- EXTRAIT DE PAGE
************
Les conditions de survie des émigrés géorgiens à Paris dans les années 1920 sont difficiles. Dans la foulée des travaux effectués à l'Institut Pasteur, et pour vendre leurs produits, certains d'entre eux n'hésitent pas à les promouvoir grâce à l'image des centenaires Géorgiens supposés se nourrir exclusivement de produits laitiers.

Une légende attribue à l'un des chefs de guerre de Gengis Kahn la découverte de ce qui deviendra le yogourt. Trompé par une population qui souhaite se débarrasser de lui, il gagne le désert avec une gourde de lait, et non d'eau. Sous l'effet de la chaleur le lait fermente et se transforme en yogourt.

La diffusion du yaourt suit la marche des Mongols vers l'Ouest. Elle atteint la Cour de France au XVIéme siècle au titre d'un médicament miracle apporté à François Ier. Il faut attendre 1904 pour que le professeur Elie Metchnikoff de l'Institut Pasteur fasse connaître en France les vertus du yaourt.

Selon le site "Yaourtophile" Fabriquer du yaourt est au fond une chose assez simple. Pour cela, il convient de porter le lait à une température facilitant le développement des ferments lactiques, de l'ensemencer avec ceux-ci, de les laisser se multiplier dans le lait chaud jusqu`à ce que l'acidité soit suffisante pour ralentir la multiplication des ferments, de refroidir enfin le produit final pour arrêter la fermentation et le conserver.
************
- VOTRE TÂCHE
Prolongez le texte sur l'histoire du yaourt, plus haut, en reprenant juste après sa dernière phrase.

- DONNÉES AFFICHÉES
************
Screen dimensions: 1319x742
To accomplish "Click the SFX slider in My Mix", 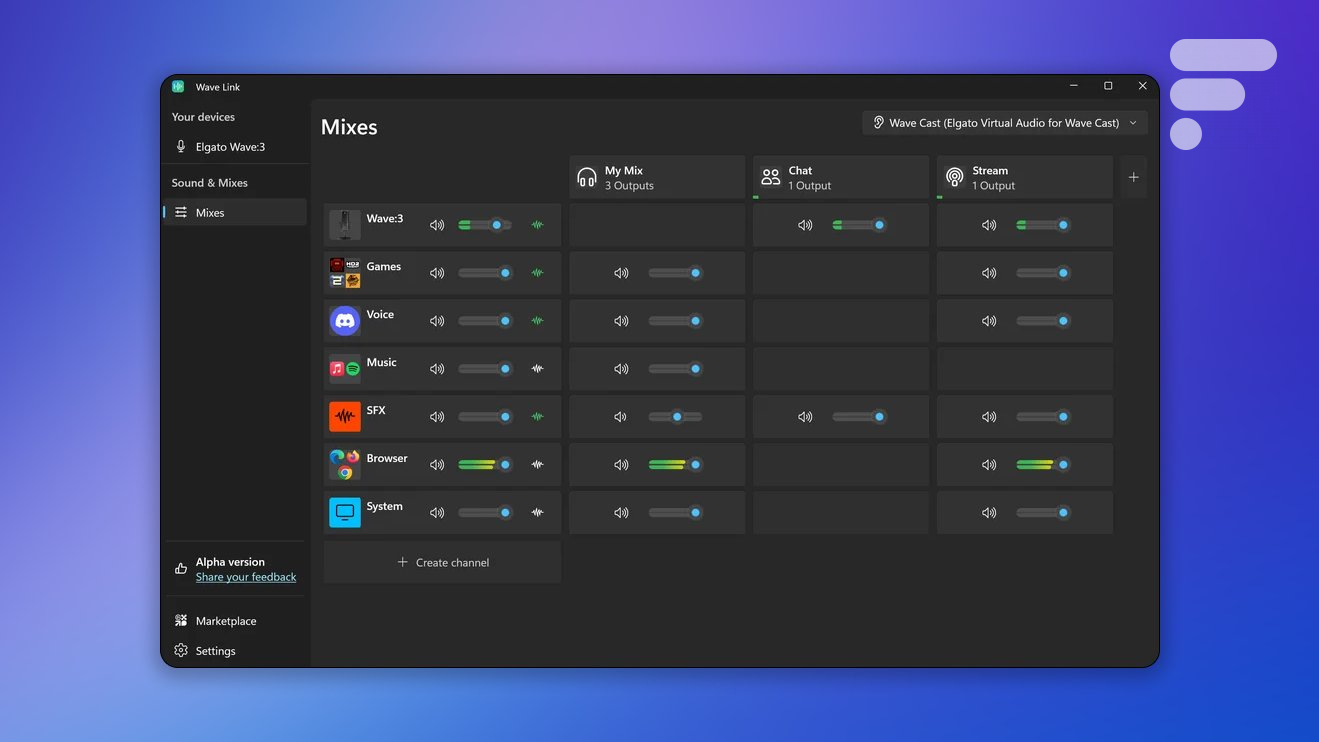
************
- RÉPONSE CI-DESSOUS
Les émigrés géorgiens des années 1920 trouvent à Paris des représentants d'autres peuples émigrés, Asie mineure ou Balkans, qui possèdent comme eux le savoir faire du yaourt. Leur histoire peut se symboliser en trois époques, celle des pots de céramiques, celle des pots de verre et celle des pots paraffinés.

Le pot en céramique se généralise dans les années 1930, il continue à être utilisé dans les années 1950. Les ateliers de production de yaourt sont rudimentaires. Certains artisans se regroupent, ou font faillite. L'approvisionnement en lait est parfois erratique, les livraisons aux crémiers et aux restaurants s'en ressentent. Les anecdotes sont nombreuses, charettes à bras trop lourdes et appel à la population, parties de carte oublieuse des temps de production, journées passées à consommer le yaourt en surplus, yaourt distribué à des compatriotes dans le besoin et clé sous la porte ! Les travaux de professeur Elie Metchnikoff sont quelque peu détournés au profit de la légende attribuant au yaourt le grand nombre de centenaires en Géorgie. Les beaux quartiers sont demandeurs, les autres aussi.

A titre d'exemple peuvent être cités
-  "Yaourt du Dr Gamba", 1932, pots en céramique. Le Docteur Wakhtang Hambachidzé et son gendre Chota Nicoladzé en sont les propriétaires,
-  "Yaourt Géorgie", 1935, pots en céramique beige avec inscription noire "Véritable yaourt de Géorgie",
-  "Yaourt oriental" et "Yagourt oriental", pots en céramique beige avec insciption noire. La société "Oriental", propriétaire Djakéli est située au 92 avenue Edouard Vaillant à Boulogne Billancourt en 1946 et au 93 en 1952. Son téléphone est Molitor 19 01. Elle existe encore en 1962.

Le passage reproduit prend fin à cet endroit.